→ Texte proposé:
----------------------------------------
La politique utilise abondamment un vocabulaire guerrier. Campagne, combat, mobilisation... sont couramment utilisés, sans même que cela soit pris comme une métaphore.
La politique internationale, parfois, prend effectivement la forme de la guerre. Lorsque Staline demande à Churchill en 1945 : "Le pape ? combien de divisions ? " il rappelle à son interlocuteur que l’équilibre des forces en présence s’est constitué dans la guerre.
La fréquentation assidue de blogs politiques m’a conduit à constater que la métaphore guerrière y est toujours bien présente. "Pour ma part je combats à la romaine. Petit bourg ou grande place : deux fossés, deux palissades !" écrit sur son blog un candidat à l’élection présidentielle [1]. On la retrouve également souvent dans les commentaires. On y voit des soldats, des lieutenants, des troupes...
Cette métaphore peut déplaire ou agacer. Après tout, nous sommes en démocratie ! Il y a des règles, et tous les coups ne sont pas permis ?
Béotien de la politique, sache que si, en fait, beaucoup de coups sont permis. Du moins, tant qu’ils ne conduisent pas certains individus à prendre le risque d’aller en prison... et encore.
Pourquoi ? D’abord, parce que ce n’est pas un jeu. Il n’y a pas d’arbitre, pas de juge. L’enjeu de la politique, c’est précisément la définition des règles de la société. Prétendre soumettre la politique à des règles, c’est essayer de l’enfermer dans un cadre dont elle a parfaitement le droit de sortir, puisqu’elle a vocation à le tracer elle-même. Ceux qui prétendent le contraire sont ceux qui ont déjà une parcelle de pouvoir et ne souhaitent pas que cela soit remis en cause. Dans une démocratie comme la France, le Président de la République est lui-même élu à l’issue d’un affrontement politique : comment pourrait-il être un arbitre de cet affrontement ? Pipeau. Les seules règles qui gouvernent la politique sont celles que tous les acteurs significatifs de la politique acceptent tacitement. Ne pas les respecter conduit à se faire "exclure" du jeu, c’est-à-dire concrètement, se voir priver de moyens d’expression [2].
Et puis la politique n’est pas seulement la rencontre d’individus qui confrontent leurs idées sur un forum. Ces individus ont le droit de s’associer. Et ils le font. C’est ce qu’on appelle des partis. Ce qui semble donc n’être au départ qu’une confrontation d’idées, prend donc la forme en réalité d’un véritable affrontement entre partis. Et même, plus généralement, entre organisations de toutes natures : associations déclarée ou simplement de fait, syndicats, "organisations non-gouvernementales", toutes jouent un rôle en politique. Même quand elles disent le contraire. Car elles ne sont pas en dehors de la société. Même les Anonymous (s’ils existent vraiment !) sont une association de fait.
Les organisations "apolitiques" sont vis-à-vis de la politique comme un pays qui soit-disant refuserait de prendre parti dans une guerre, mais devrait cependant choisir entre accepter des réfugiés des pays frontaliers, soit les refuser. Malgré lui, et quoiqu’il fasse, il prendrait parti dans le conflit.
----------------------------------------
→ Liste des tâches:
1: D'après le texte proposé, quelle question Staline pose-t-il à Churchill en 1945 ?
2: Reproduisez, s'il vous plaît, les enregistrements depuis leur toute première ligne jusqu'à la ligne contenant "[x=267, y=22]", celle-ci comprise, en laissant les images de côté.
Ces enregistrements n'ont aucun rapport avec le texte proposé.
----------------------------------------
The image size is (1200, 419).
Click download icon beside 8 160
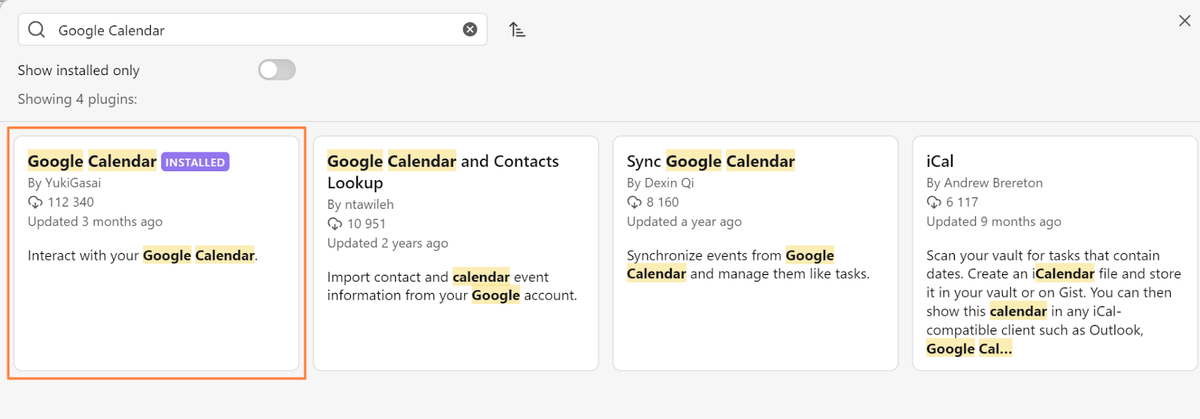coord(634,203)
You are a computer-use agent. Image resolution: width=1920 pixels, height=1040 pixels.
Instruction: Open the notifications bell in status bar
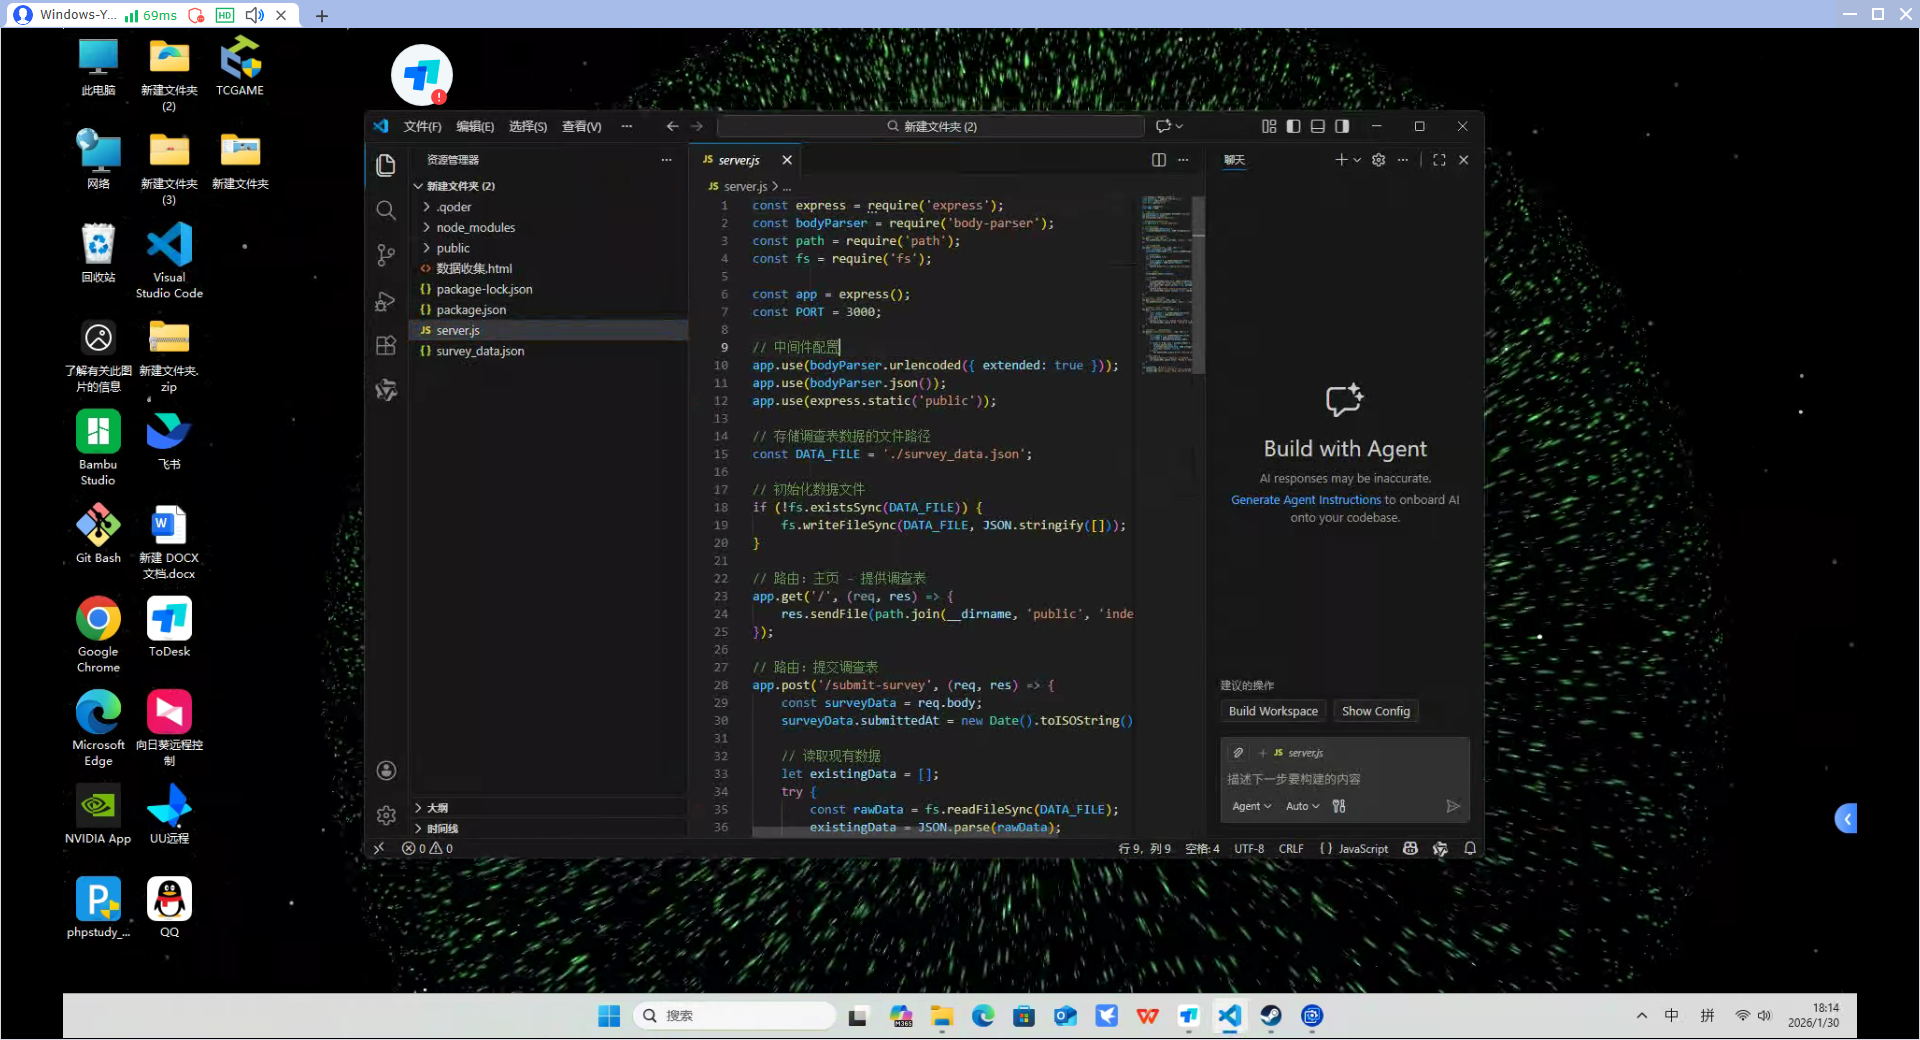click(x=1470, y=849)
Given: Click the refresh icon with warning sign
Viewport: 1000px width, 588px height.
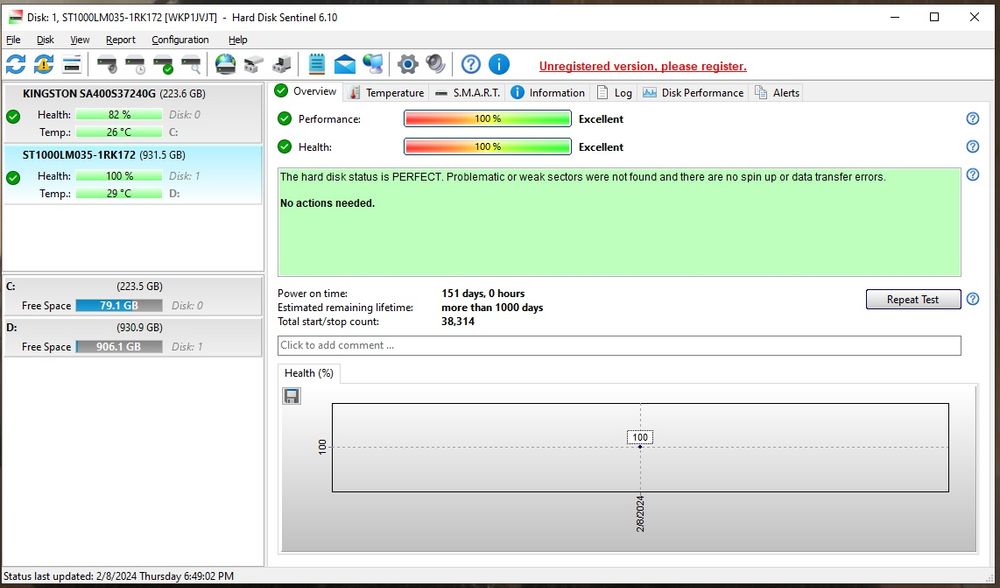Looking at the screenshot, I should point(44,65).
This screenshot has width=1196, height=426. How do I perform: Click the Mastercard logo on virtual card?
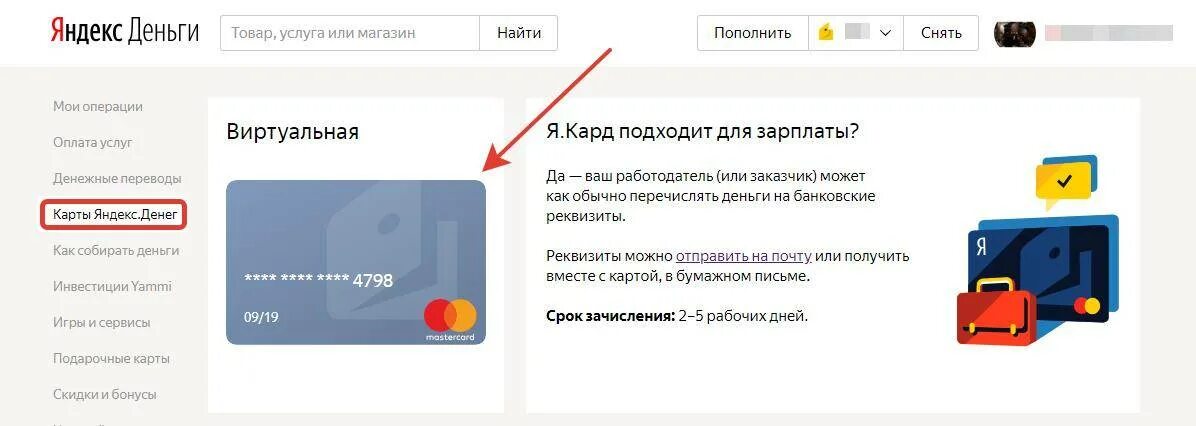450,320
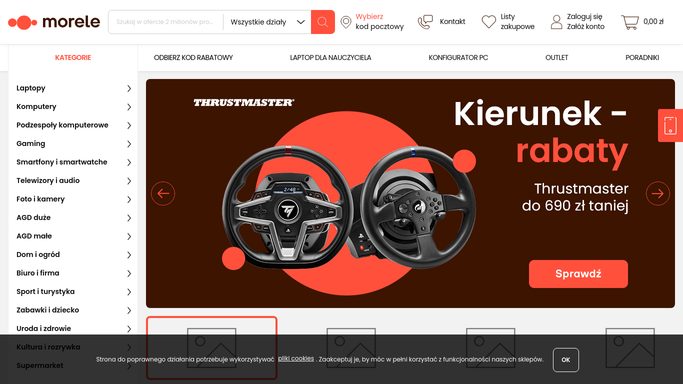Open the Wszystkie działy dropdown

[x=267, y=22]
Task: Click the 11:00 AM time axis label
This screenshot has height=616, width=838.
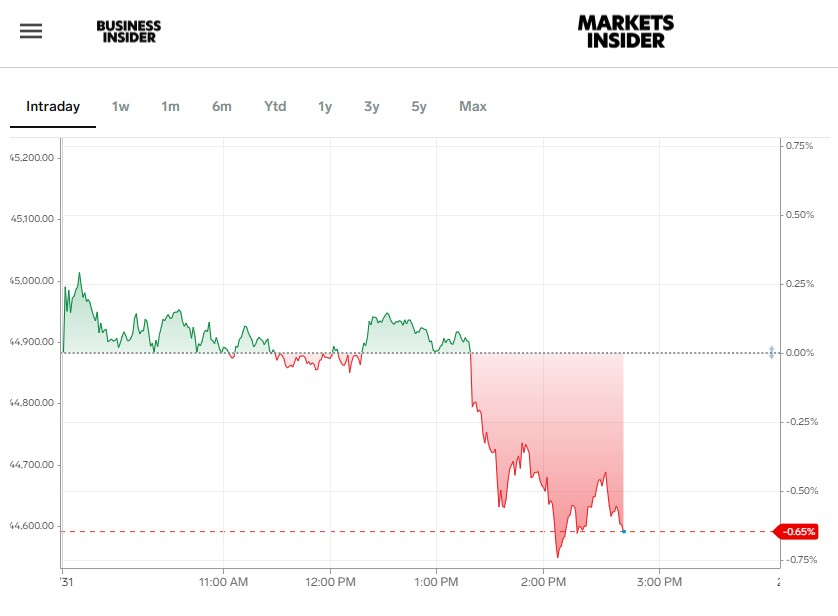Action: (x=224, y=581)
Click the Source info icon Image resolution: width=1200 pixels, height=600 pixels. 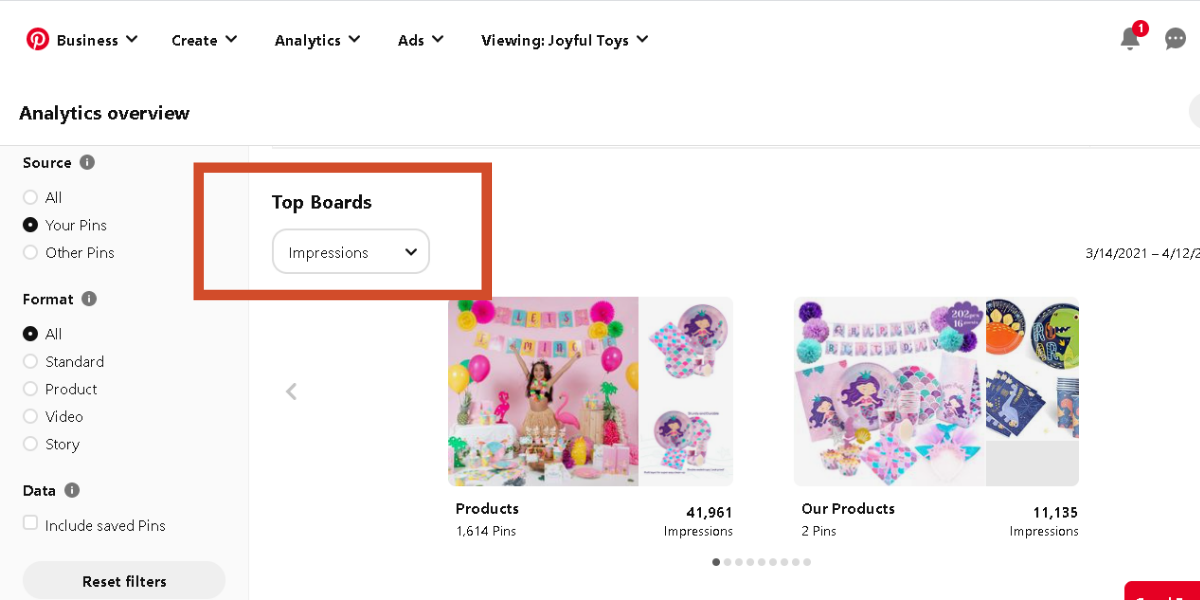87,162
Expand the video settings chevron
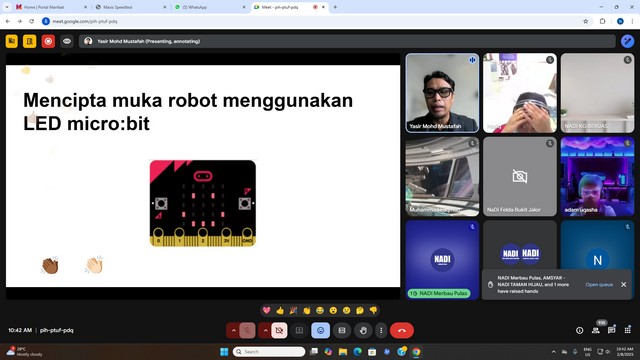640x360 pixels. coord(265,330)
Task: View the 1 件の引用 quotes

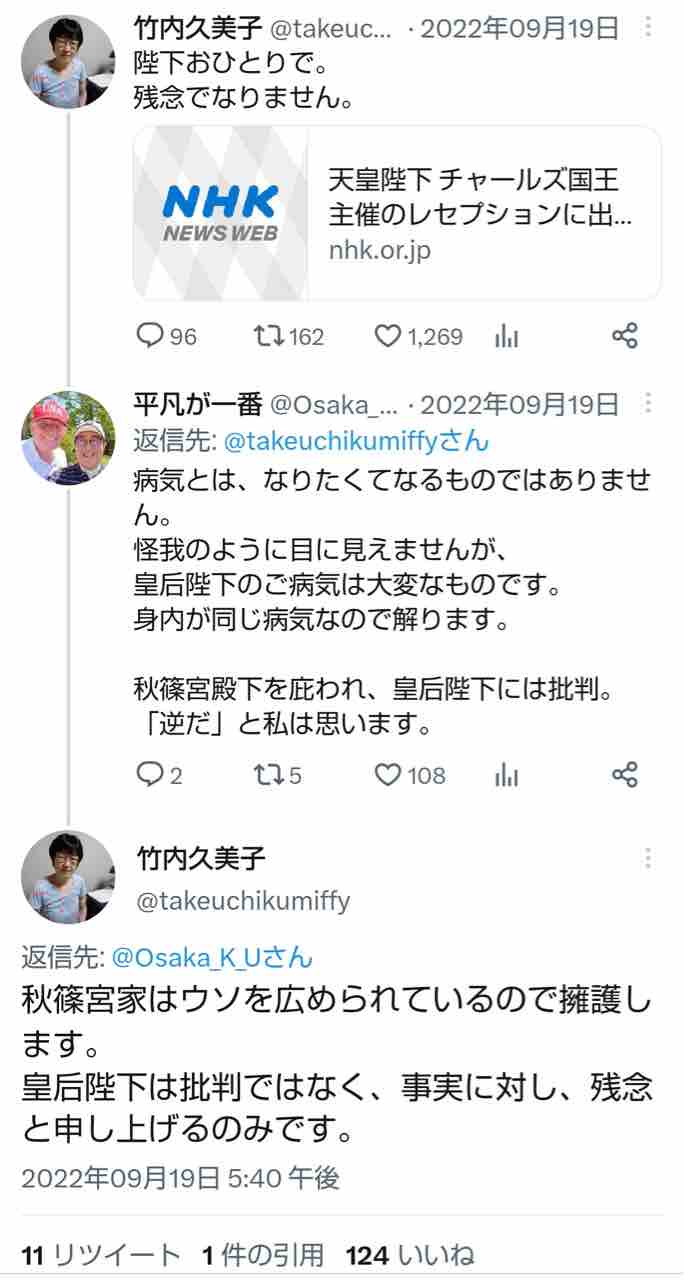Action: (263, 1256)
----------------------------------------
→ Liste des solutions:
1: « Le pape ? combien de divisions ? »

2:
The image size is (1200, 419).
Click download icon beside 8 160
coord(634,203)
You are a computer-use agent. Image resolution: width=1920 pixels, height=1040 pixels.
Instruction: Open the notifications bell in status bar
click(x=1470, y=849)
Given: Click the refresh icon with warning sign
Viewport: 1000px width, 588px height.
Looking at the screenshot, I should point(44,65).
This screenshot has width=1196, height=426. How do I perform: Click the Mastercard logo on virtual card?
450,320
Open the Wszystkie działy dropdown

[x=267, y=22]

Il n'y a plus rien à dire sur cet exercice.